Blog Post

Azure AI Foundry Blog
2 MIN READ

Expanding the Llama 4 Herd: New Models Now Available on Azure AI Foundry

Naomi Moneypenny's avatar
Apr 14, 2025

Releasing as Serverless offering today, Llama 4 Scout and Maverick Instruct models. Also available on GitHub Models.

Last week, we kicked off the arrival of Meta’s powerful new Llama 4 models in Azure with the launch of three models across Azure AI Foundry and Azure Databricks.

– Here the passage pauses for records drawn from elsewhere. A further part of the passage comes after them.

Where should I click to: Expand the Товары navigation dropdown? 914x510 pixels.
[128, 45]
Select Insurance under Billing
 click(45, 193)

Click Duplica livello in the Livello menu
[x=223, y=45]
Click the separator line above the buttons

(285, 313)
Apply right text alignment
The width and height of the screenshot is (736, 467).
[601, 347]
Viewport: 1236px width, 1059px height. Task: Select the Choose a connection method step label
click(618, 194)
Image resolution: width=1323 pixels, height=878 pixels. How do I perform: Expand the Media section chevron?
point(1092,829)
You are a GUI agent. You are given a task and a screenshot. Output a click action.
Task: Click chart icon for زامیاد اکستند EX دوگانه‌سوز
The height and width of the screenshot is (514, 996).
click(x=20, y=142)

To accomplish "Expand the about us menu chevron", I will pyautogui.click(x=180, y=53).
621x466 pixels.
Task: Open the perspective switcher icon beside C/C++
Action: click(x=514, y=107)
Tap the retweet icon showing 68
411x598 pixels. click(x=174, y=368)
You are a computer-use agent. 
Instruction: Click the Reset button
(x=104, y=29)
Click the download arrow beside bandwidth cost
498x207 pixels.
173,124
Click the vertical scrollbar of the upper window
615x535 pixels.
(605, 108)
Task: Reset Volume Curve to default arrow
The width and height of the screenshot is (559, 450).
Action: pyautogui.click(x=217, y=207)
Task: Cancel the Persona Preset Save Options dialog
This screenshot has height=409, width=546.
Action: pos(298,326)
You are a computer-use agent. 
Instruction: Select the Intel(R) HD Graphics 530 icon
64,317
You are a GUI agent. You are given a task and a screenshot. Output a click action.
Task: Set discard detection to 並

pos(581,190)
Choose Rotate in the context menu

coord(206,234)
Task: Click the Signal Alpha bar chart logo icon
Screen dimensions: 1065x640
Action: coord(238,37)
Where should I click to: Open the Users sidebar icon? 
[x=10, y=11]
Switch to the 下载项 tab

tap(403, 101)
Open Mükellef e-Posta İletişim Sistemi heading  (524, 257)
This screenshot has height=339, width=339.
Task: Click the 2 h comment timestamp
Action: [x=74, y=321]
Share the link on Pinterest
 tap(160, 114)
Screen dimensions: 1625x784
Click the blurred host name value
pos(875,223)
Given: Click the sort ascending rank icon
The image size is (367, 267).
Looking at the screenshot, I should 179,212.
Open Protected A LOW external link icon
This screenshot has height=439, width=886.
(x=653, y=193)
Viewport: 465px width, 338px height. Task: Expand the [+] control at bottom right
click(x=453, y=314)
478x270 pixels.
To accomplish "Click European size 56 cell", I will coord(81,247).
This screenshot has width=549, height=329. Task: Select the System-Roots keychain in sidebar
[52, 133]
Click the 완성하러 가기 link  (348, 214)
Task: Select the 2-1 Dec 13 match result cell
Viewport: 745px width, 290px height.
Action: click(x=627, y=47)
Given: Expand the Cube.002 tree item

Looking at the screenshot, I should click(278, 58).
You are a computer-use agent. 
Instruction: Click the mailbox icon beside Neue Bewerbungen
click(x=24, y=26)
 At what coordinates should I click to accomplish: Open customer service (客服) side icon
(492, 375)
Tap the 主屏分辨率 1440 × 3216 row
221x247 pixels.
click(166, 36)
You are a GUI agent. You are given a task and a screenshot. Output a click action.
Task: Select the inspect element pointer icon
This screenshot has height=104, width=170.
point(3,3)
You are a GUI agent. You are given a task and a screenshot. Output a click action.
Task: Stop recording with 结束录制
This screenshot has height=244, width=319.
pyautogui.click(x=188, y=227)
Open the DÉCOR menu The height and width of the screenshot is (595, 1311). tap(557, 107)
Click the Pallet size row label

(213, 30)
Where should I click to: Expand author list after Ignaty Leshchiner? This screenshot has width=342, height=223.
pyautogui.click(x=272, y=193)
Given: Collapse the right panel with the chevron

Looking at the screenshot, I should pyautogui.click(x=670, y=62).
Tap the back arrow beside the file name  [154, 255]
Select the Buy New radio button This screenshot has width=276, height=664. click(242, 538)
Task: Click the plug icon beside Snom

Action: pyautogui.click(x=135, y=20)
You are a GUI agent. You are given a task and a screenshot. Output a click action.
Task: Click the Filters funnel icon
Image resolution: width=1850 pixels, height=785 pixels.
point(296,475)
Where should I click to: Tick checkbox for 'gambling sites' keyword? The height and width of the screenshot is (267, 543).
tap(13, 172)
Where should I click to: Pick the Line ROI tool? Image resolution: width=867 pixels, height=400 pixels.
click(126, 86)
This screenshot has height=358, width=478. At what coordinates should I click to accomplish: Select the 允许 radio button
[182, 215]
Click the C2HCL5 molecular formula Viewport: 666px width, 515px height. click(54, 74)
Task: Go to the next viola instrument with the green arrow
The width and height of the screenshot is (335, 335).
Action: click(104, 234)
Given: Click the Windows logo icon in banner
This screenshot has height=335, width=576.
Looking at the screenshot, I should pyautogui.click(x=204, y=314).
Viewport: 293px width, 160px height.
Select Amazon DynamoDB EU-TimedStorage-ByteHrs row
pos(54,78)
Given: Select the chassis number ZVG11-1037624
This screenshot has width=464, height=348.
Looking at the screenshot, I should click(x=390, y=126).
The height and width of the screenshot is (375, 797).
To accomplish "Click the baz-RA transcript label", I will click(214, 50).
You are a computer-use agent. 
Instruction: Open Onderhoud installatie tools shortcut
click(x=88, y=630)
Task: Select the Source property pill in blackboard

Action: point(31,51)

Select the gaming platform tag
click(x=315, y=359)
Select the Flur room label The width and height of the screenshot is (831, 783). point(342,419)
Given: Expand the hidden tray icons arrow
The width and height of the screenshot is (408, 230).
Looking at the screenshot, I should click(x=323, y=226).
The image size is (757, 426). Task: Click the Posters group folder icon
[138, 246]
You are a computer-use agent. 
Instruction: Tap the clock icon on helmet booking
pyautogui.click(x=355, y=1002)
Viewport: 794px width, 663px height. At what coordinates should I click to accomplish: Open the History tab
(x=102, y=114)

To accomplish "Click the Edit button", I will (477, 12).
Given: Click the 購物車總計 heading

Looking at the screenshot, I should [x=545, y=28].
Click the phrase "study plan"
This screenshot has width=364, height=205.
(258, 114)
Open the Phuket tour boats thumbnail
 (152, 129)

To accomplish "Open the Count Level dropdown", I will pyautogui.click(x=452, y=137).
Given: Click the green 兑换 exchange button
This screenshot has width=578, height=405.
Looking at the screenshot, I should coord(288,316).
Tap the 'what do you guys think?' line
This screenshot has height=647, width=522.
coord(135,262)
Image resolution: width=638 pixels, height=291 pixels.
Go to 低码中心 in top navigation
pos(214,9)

Today, we’re expanding the herd with the addition of two new 17B-parameter instruction-tuned models — now available in the Azure AI Foundry model catalog as Models as a Service (MaaS) endpoints

New Models

  1. Llama-4-Scout-17B-16E-Instruct
    A fast, low-latency 17B model with 16 experts — optimized for general-purpose tasks with strong instruction following.
  2. Llama-4-Maverick-17B-128E-Instruct-FP8
    A larger, more expressive variant with 128 experts and FP8 precision — built for heavier, higher-quality reasoning under constrained compute.

Both models are:

  • Hosted as serverless MaaS endpoints — no infrastructure setup required
  • Available on GitHub Models and playground

What Makes These Llama 4 Models Special?

These models are part of Meta’s mixture-of-experts (MoE) family of Llama 4 variants. Unlike dense models, these MoE architectures selectively activate a subset of model parameters (experts) per token, yielding improved efficiency without sacrificing output quality.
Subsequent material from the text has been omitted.